Work required. Format everything from the line containing "What do you see at coordinates (2464, 10)" down to the line containing "coordinates (1925, 327)." as a Markdown table with the columns Row and Line, numbering each line and leaving out blank lines.

====== Exercise material

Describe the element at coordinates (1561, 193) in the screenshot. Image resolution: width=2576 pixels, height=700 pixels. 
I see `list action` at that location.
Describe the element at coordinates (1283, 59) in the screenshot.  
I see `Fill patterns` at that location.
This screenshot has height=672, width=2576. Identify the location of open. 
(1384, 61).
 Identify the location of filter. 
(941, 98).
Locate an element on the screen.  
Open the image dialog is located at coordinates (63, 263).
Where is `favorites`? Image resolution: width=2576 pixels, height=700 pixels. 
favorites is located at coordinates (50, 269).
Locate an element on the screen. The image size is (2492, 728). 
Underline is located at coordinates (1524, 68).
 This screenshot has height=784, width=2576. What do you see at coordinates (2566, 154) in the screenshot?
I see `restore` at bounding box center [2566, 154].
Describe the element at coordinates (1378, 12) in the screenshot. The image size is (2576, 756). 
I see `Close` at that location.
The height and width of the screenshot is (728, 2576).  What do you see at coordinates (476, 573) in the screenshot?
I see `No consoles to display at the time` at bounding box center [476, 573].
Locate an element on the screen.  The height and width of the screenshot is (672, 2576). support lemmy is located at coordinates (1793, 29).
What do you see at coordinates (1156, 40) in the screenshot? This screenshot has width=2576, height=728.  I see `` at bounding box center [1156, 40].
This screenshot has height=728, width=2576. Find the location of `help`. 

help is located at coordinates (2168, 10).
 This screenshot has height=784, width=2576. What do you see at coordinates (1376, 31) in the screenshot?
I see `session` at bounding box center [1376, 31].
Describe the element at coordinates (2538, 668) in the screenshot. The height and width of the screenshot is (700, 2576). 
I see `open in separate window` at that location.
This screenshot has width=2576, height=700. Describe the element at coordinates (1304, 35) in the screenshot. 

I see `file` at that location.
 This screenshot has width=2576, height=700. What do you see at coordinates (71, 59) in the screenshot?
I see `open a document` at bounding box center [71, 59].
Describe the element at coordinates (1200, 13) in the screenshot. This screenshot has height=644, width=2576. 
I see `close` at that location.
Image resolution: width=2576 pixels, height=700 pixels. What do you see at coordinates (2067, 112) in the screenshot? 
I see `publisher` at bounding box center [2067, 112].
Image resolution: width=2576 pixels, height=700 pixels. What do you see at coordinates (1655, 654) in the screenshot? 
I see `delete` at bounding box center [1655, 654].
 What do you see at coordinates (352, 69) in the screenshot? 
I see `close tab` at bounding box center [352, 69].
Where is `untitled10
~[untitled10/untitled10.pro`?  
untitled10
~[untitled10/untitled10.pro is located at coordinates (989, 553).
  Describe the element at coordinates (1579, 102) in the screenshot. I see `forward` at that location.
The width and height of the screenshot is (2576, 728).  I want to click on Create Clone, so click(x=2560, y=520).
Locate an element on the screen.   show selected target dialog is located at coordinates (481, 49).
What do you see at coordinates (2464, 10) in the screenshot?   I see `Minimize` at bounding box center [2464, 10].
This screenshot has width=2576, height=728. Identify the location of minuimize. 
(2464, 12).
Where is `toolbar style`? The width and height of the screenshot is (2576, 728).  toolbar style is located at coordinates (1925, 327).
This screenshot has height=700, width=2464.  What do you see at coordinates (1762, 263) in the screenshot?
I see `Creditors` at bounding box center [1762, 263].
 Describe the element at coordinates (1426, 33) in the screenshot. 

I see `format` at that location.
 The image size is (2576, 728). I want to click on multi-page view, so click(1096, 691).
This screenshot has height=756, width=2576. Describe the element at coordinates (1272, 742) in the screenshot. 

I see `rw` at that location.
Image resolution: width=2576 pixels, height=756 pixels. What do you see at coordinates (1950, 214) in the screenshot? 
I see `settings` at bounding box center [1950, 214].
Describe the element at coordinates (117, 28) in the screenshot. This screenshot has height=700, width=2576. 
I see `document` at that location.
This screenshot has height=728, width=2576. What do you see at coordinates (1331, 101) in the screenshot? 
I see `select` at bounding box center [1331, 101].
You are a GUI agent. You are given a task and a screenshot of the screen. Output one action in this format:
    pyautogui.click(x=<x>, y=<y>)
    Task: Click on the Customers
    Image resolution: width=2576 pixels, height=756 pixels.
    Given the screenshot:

============

Result of the task.
| Row | Line |
|---|---|
| 1 | What do you see at coordinates (2464, 10) in the screenshot?   I see `Minimize` at bounding box center [2464, 10]. |
| 2 | This screenshot has width=2576, height=728. Identify the location of minuimize.  |
| 3 | (2464, 12). |
| 4 | Where is `toolbar style`? The width and height of the screenshot is (2576, 728).  toolbar style is located at coordinates (1925, 327). |